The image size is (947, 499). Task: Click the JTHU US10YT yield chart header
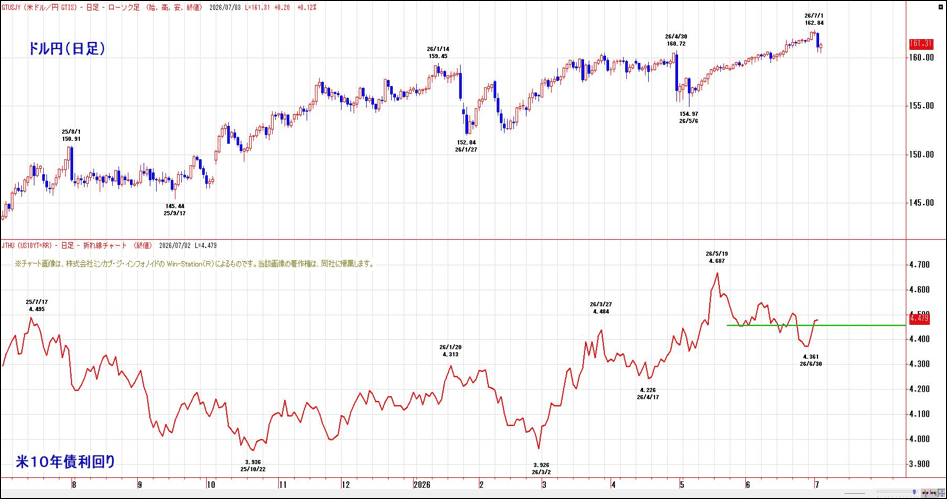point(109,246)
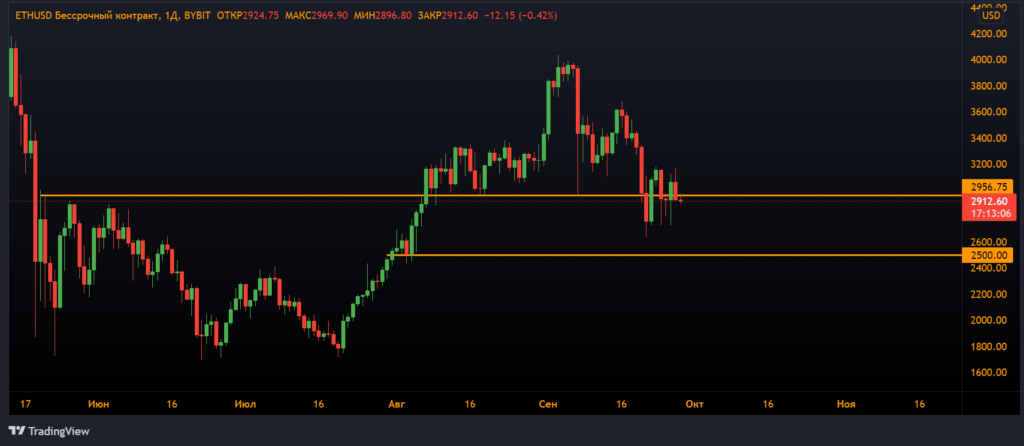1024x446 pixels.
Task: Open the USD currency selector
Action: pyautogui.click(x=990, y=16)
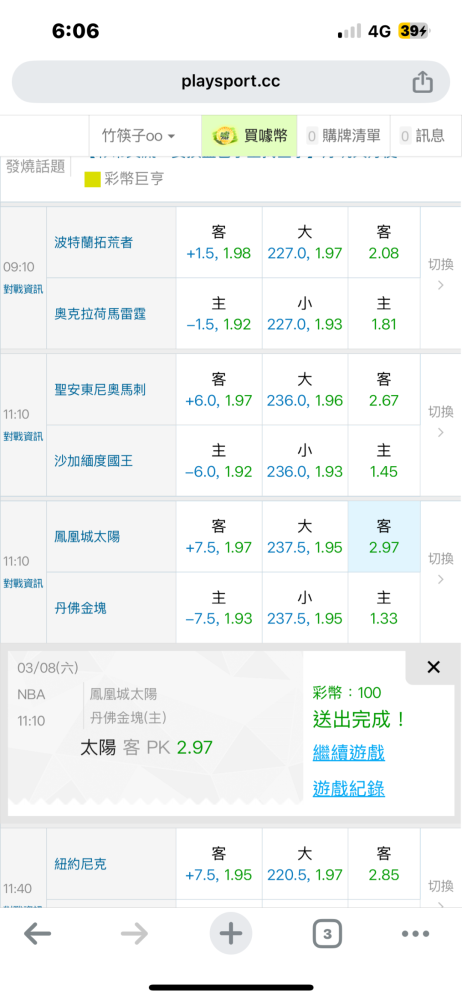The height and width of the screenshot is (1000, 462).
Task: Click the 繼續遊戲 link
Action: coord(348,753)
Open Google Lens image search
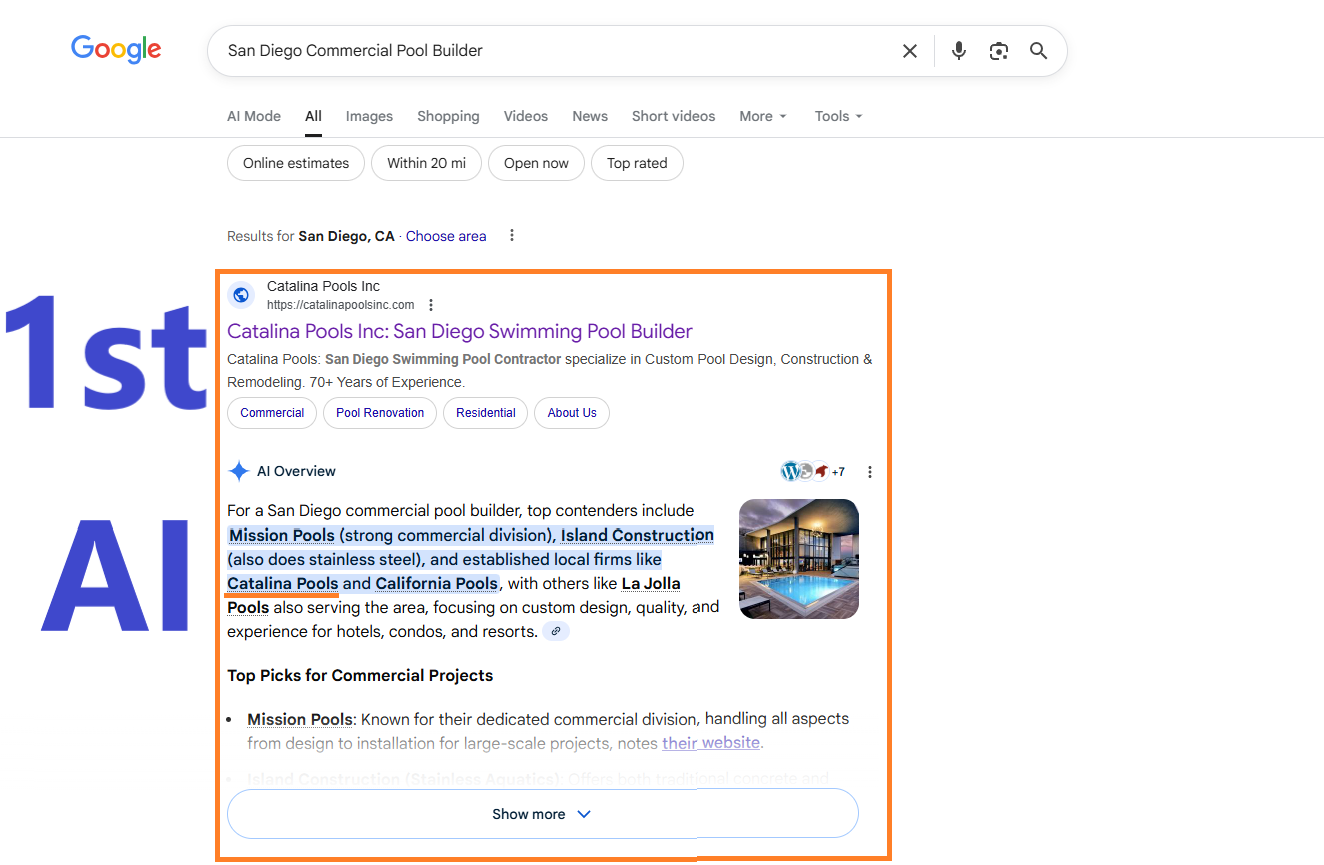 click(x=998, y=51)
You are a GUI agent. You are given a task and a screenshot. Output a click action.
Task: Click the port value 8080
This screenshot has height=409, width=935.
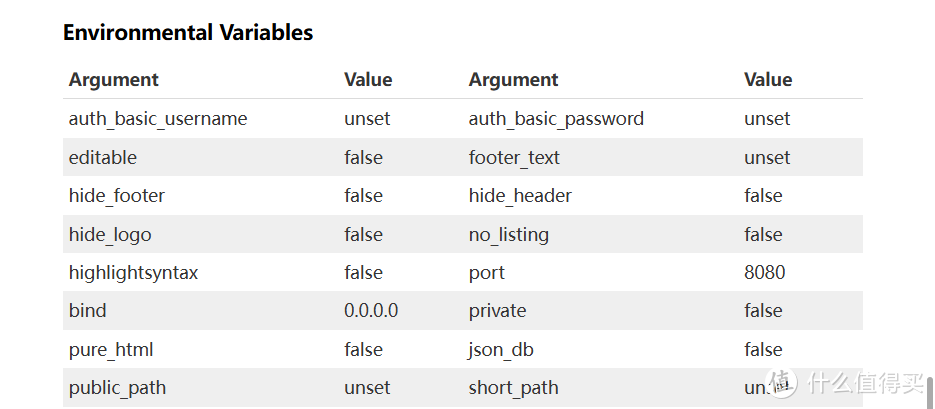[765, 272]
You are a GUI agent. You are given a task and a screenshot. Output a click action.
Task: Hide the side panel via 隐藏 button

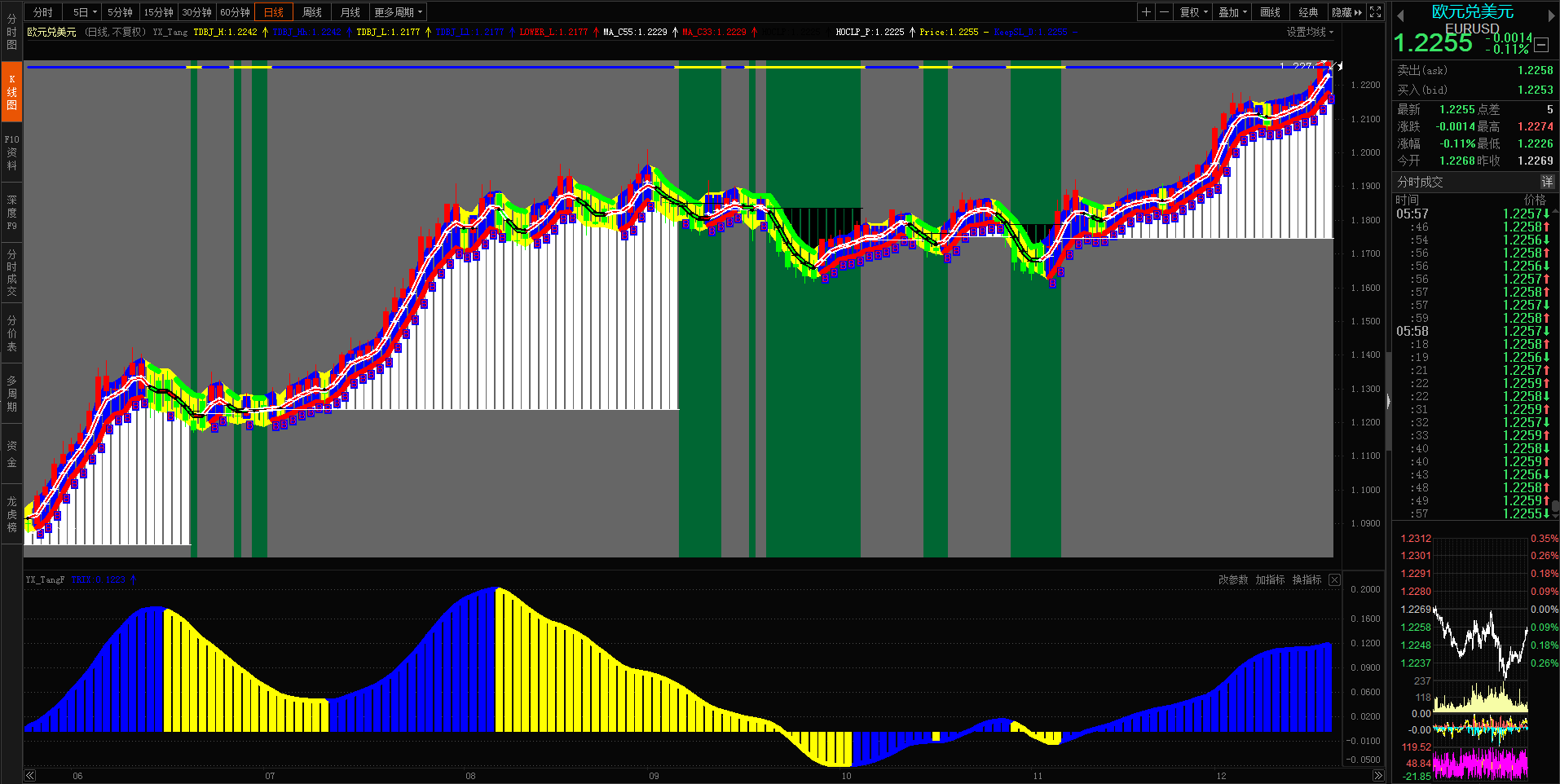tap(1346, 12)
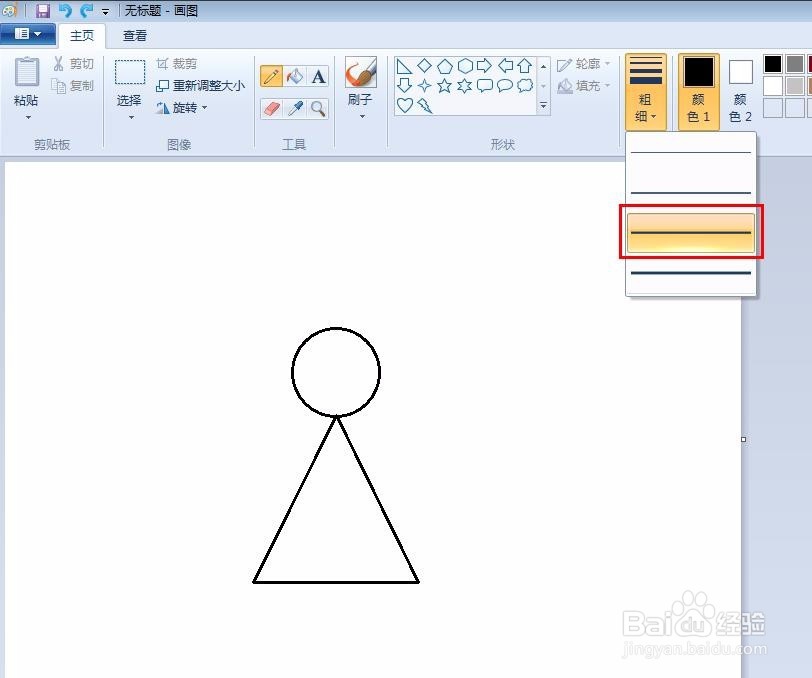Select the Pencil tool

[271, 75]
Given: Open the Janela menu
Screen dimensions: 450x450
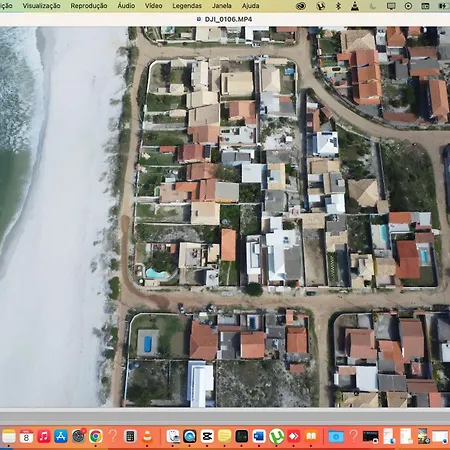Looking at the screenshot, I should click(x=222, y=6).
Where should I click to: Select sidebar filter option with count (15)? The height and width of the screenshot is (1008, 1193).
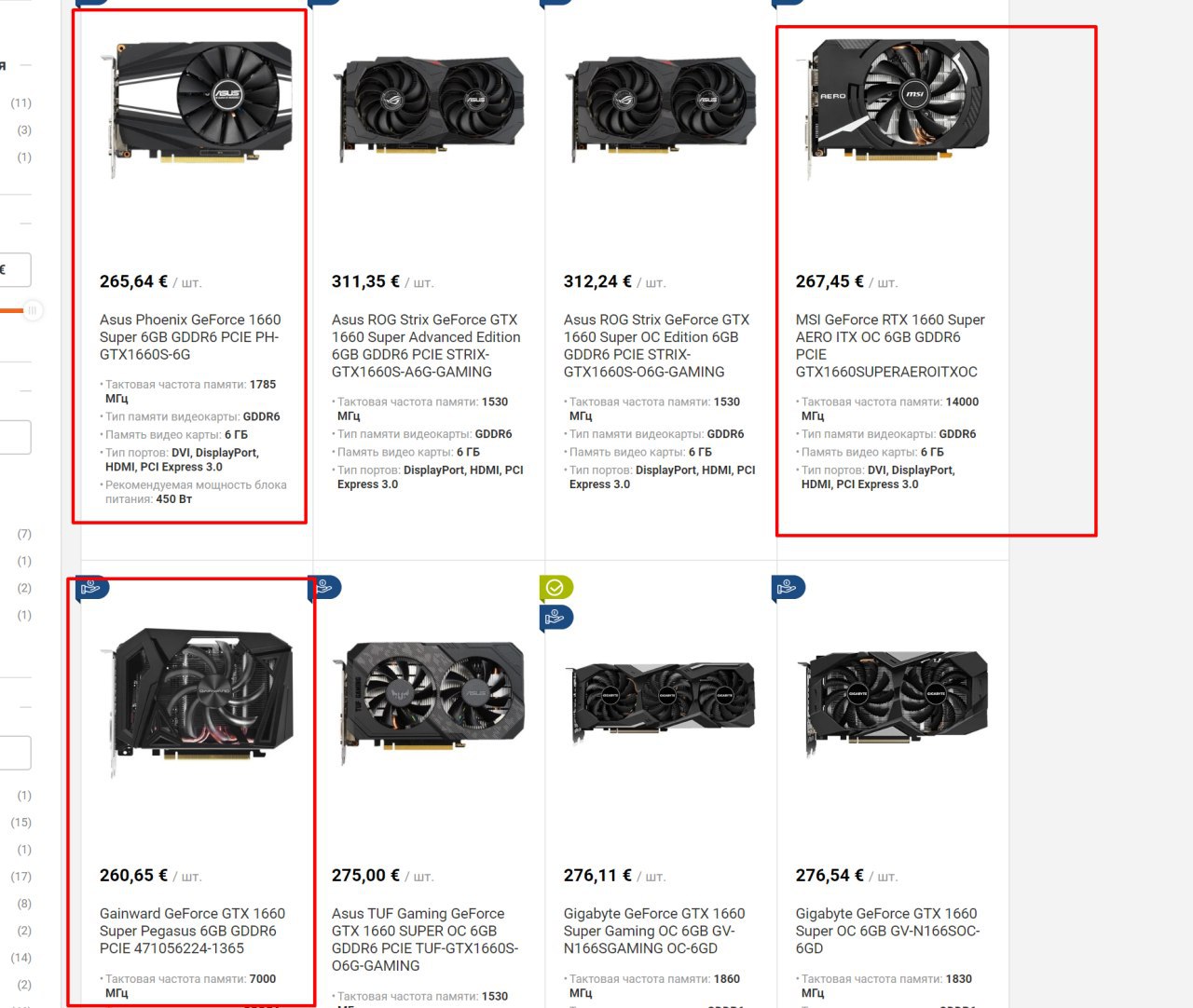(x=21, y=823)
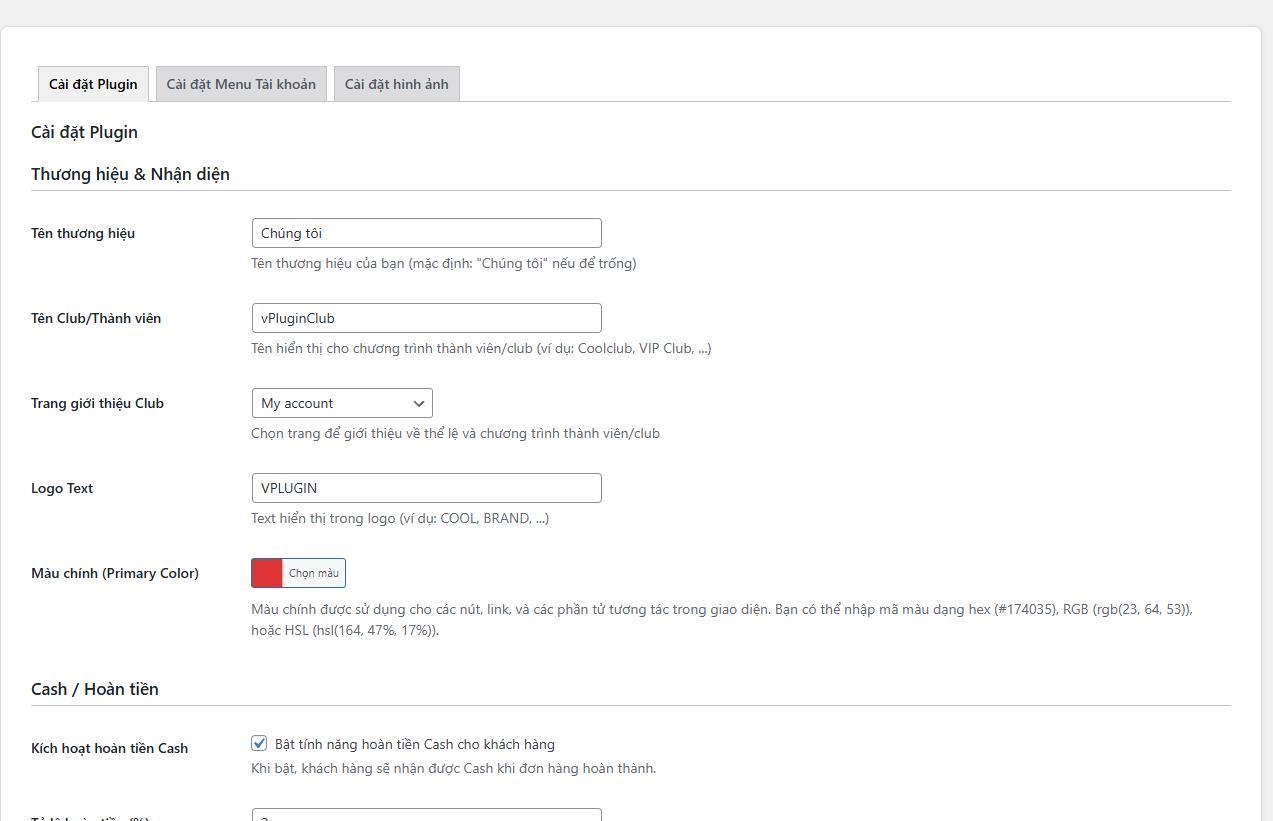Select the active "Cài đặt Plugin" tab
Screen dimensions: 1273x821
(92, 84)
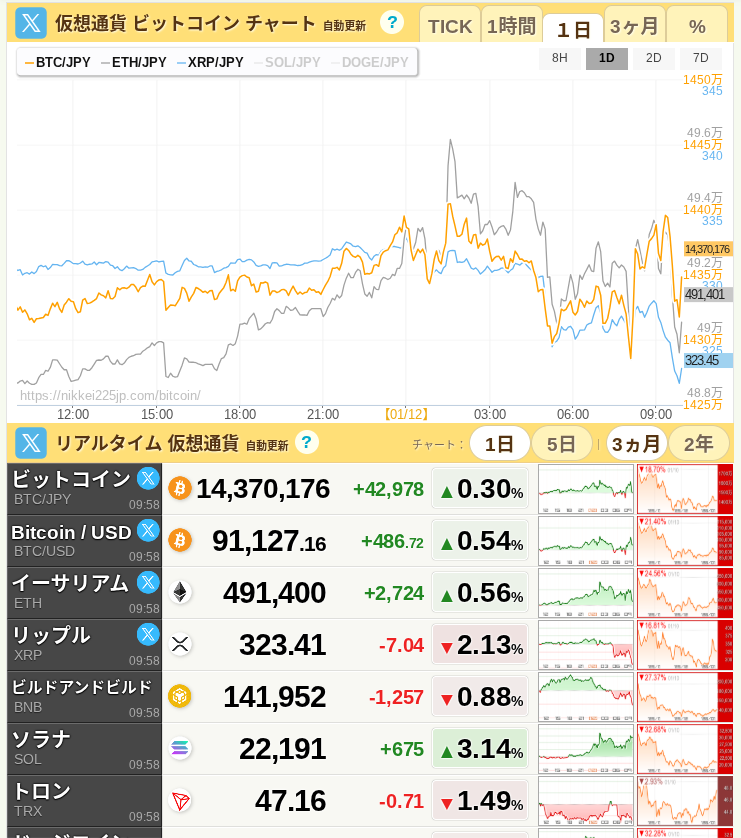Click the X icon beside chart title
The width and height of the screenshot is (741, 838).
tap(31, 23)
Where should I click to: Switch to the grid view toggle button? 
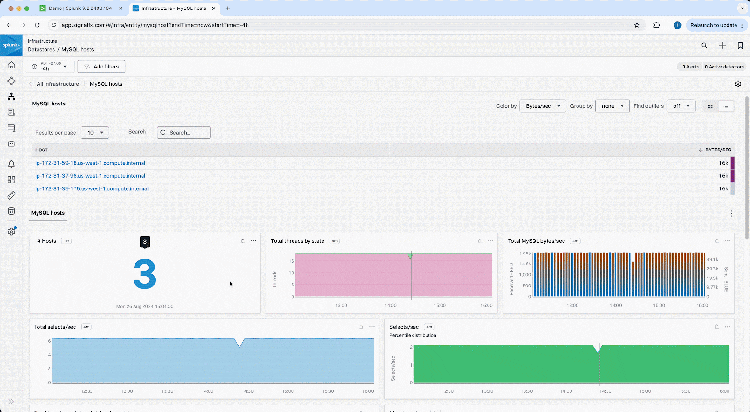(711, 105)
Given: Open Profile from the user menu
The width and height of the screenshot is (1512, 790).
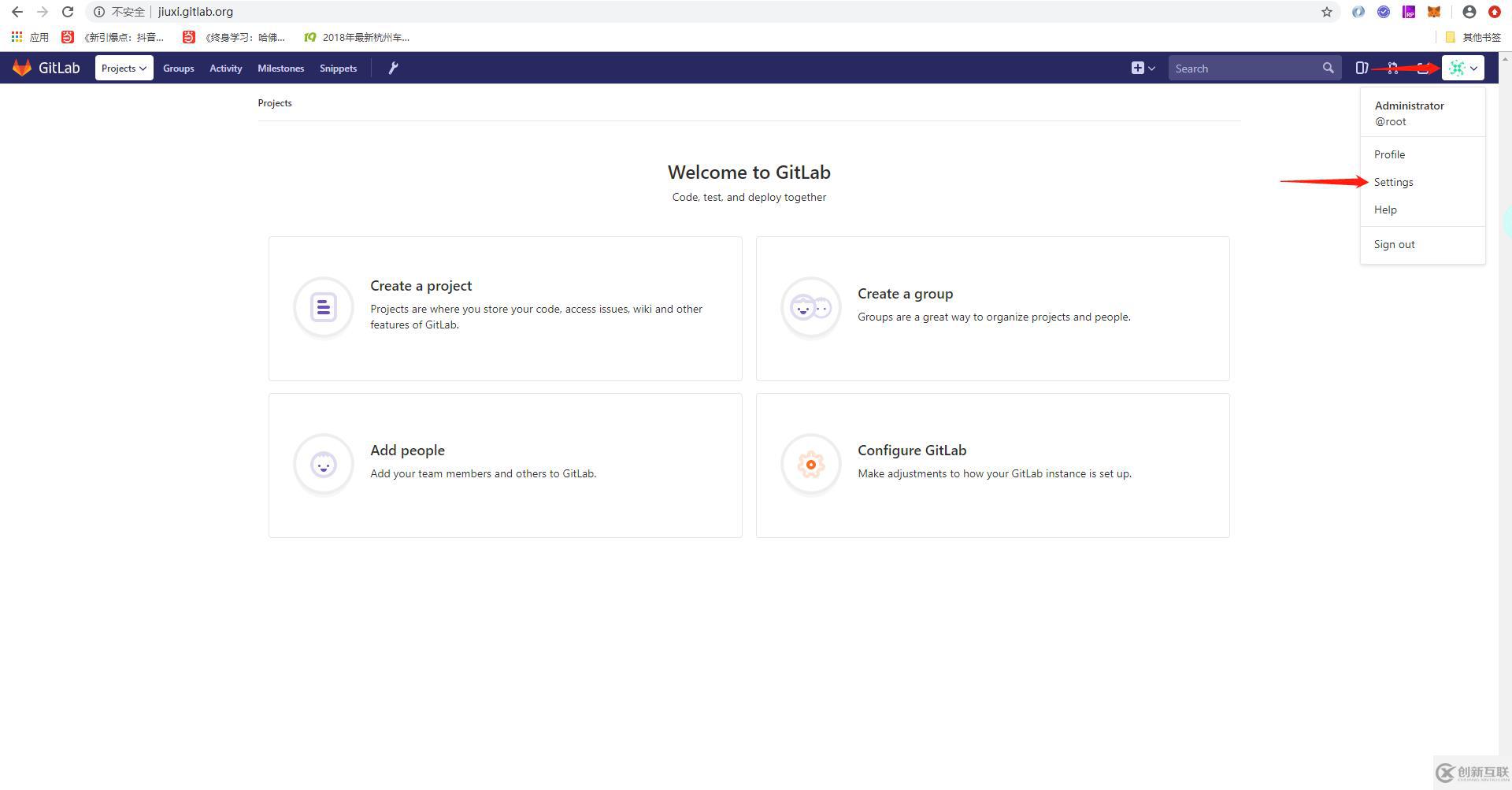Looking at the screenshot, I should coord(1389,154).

EXERCISE PROMPT
Copy the records above verbatim, starting at the line that contains "Given: Open the Janela menu" and ending at the line that contains "Looking at the screenshot, I should click(x=222, y=6).", with both of those lines included. Leave the pictures out of your answer.

TASK RESPONSE
Given: Open the Janela menu
Screen dimensions: 450x450
Looking at the screenshot, I should click(x=222, y=6).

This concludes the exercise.